6/21/2008--I am sorry that South Carolina made itself such an easy target in creating its new “I Believe” automobile license plates. The plates carry the words “I Believe” plus a cross superimposed on a stained glass window. Because of the cross, the plates might as well say “I am a Christian”.
Given current constitutional caselaw, a strong majority on the Supreme Court, maybe unanimously, will not allow South Carolina to give official preference to Christianity. So, the only way the license plate can be defended is by treating it as private speech allowed but not favored by government.
Unfortunately for South Carolina, apparently the procedures for private-group plates were not followed. Anyway, according to newspaper accounts, Americans United for Separation of Church and State filed a lawsuit last week on behalf of two Christian pastors, a humanist pastor and a rabbi in South Carolina, along with the Hindu American Foundation. They will probably win the case and they should.

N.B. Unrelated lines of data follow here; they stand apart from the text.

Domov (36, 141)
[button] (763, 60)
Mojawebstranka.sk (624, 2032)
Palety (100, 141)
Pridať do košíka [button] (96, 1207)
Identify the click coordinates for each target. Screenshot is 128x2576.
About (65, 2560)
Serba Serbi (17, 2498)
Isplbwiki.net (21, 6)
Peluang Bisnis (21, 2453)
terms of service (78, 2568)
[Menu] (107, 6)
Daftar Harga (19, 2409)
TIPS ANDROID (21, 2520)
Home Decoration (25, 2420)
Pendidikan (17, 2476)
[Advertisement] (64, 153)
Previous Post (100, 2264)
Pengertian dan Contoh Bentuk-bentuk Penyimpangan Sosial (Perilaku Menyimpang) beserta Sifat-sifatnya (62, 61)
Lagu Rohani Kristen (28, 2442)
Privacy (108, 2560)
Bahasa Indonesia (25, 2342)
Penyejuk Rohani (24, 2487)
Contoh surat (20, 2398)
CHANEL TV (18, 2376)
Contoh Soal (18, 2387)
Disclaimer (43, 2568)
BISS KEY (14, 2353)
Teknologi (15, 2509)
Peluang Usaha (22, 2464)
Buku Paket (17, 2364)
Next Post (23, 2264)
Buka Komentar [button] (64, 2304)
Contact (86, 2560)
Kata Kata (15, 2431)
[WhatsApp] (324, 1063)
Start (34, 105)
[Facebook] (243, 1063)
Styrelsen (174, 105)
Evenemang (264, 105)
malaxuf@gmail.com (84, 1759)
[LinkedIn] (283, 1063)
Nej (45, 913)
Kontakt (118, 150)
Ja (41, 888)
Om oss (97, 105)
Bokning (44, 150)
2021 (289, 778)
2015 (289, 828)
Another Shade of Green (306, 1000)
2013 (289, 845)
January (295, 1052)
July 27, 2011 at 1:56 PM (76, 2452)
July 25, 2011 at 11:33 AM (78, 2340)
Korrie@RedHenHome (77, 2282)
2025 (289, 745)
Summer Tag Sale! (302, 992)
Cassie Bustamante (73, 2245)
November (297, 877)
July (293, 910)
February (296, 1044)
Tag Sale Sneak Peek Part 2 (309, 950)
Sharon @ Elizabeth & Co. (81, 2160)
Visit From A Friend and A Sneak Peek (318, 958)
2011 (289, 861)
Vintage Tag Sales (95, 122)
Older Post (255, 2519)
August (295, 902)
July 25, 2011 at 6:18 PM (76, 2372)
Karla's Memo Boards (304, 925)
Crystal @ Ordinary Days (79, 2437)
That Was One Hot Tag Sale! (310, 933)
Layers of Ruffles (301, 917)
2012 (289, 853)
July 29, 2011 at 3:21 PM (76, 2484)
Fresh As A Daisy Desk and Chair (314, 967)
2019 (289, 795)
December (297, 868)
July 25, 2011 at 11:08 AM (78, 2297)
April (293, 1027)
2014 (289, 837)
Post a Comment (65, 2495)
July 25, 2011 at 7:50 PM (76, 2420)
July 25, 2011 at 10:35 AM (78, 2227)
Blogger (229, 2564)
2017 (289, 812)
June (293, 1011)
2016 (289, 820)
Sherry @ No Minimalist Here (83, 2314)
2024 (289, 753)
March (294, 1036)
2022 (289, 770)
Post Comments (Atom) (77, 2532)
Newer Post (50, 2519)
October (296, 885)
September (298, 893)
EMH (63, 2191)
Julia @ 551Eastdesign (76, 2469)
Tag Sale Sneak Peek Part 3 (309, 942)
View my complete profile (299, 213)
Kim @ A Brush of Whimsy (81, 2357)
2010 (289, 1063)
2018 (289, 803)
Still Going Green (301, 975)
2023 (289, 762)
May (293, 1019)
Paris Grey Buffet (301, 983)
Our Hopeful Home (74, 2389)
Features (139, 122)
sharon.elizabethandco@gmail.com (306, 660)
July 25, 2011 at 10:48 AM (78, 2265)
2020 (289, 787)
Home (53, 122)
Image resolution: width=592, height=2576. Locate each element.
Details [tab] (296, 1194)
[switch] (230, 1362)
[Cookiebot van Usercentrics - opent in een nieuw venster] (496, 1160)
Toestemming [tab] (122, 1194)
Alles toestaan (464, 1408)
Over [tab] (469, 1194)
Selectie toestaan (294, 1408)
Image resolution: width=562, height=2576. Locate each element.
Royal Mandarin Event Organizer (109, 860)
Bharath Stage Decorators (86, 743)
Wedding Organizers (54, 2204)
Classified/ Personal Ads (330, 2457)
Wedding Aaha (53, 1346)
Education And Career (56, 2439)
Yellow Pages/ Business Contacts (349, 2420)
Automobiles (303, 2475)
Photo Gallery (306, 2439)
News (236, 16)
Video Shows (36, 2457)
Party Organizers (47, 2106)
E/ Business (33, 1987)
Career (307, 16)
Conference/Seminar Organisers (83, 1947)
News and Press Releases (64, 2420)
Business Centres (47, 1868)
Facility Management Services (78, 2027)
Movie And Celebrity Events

I am sorry that South Carolina did not create a simple "I Believe" license plate, without the cross. Such a plate would have said I am a believer. It would not have specified any religion, or even religion itself. It would have stood as a symbolic expression against materialism, relativism, nihilism, and nationalism, at least in theory. That license plate could have been argued as permissible speech by government itself (although no doubt government could not and should not impose such a plate on everyone.)
The point, as Hallowed Secularism makes clear, is that we are facing a new question today. Not the competition of individual religions, but what if anything does our culture believe in?